Ante mí, con unos ojos verdes que parecen dos esmeraldas brillantes, está un hombre que yo no había visto antes trabajando en este lugar. Un hombre hermoso. Muy hermoso. El más exquisitamente hermoso que he visto en mi puta vida. Un desconocido que de repente se vuelve un imán para mis pensamientos, desencadenando una atracción que no puedo explicar.
Es que es...¡es malditamente perfecto! Tal vez tiene unos treinta años a cuestas, y su apariencia es una amalgama perfecta de virilidad y encanto. Su barba oscura del mismo color de su cabello, meticulosamente recortada, enmarca un rostro que parece haber sido esculpido por las mismas manos que dieron forma a los dioses griegos.
Sus músculos, que parecen amenazar con romper la tela de la camisa, revelan una fuerza que contrasta con la delicadeza con la que maneja la cafetera. Cada movimiento es preciso, casi coreografiado, como si hubiera perfeccionado el arte de hacer café con la misma destreza que los bailarines ejecutan una obra maestra en el escenario.
En él, encuentro un aire de perfección que me transporta a los cuentos de hadas de mi infancia. Es como si un príncipe de las películas de Disney hubiera decidido abandonar su reino para mezclarse entre los plebeyos del mundo real, y aunque no lleva corona ni vestiduras regias, su presencia irradia una majestuosidad que va más allá de cualquier título de nobleza.

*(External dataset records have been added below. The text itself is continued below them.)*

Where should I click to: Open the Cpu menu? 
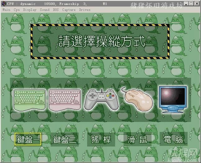[x=16, y=10]
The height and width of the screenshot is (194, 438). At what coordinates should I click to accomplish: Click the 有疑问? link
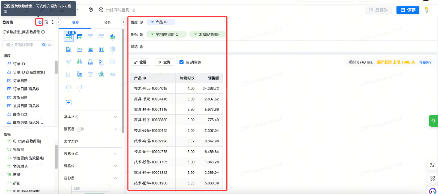coord(425,62)
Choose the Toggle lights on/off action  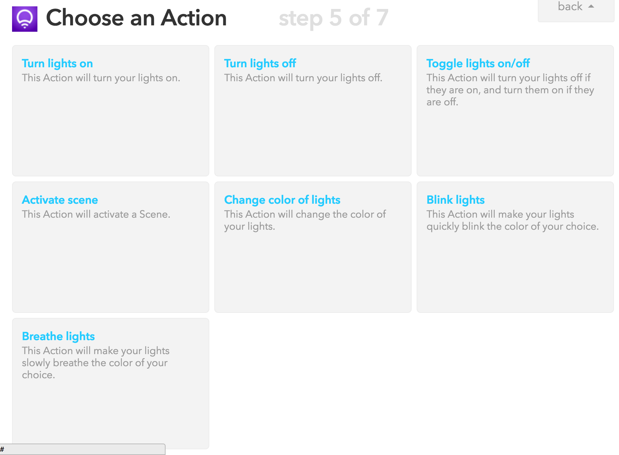coord(478,63)
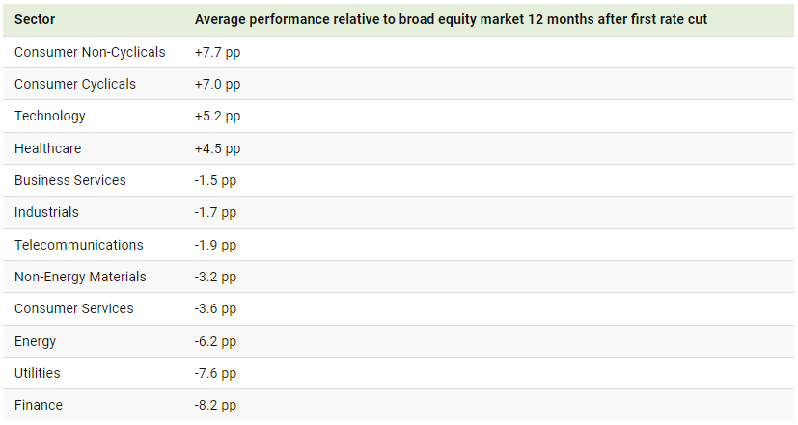Select the Finance sector cell
Viewport: 798px width, 425px height.
[39, 405]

La atracción que siento es magnética, como si estuviera ante alguien que desafía las leyes de lo ordinario. Cierro los ojos por un instante, preguntándome si este encuentro casual en Bobby's Coffee es más que una simple casualidad.
En este lugar, donde la rutina se ha vuelto un lienzo para lo extraordinario, me encuentro frente a un hombre que despierta fantasías que solo existían en los cuentos de hadas.
—Un americano recargado sin azúcar, ¿verdad? —dice él, su voz resonando con una seguridad que no esperaba, ofreciéndome el café en un vaso de poliestireno.
Asiento, incapaz de apartar mis ojos de los suyos. No es solo la forma en que me atiende, sino la chispa de conexión que parece saltar entre nosotros. Mis latidos se aceleran, y mientras él me recibe el dinero, me pregunto cómo un encuentro tan casual puede desencadenar sensaciones tan intensas.
La rutina matutina ha dejado de serlo, y ahora, frente a este hombre de ojos verdes, me encuentro en medio de un momento que podría cambiarlo todo en mi vida.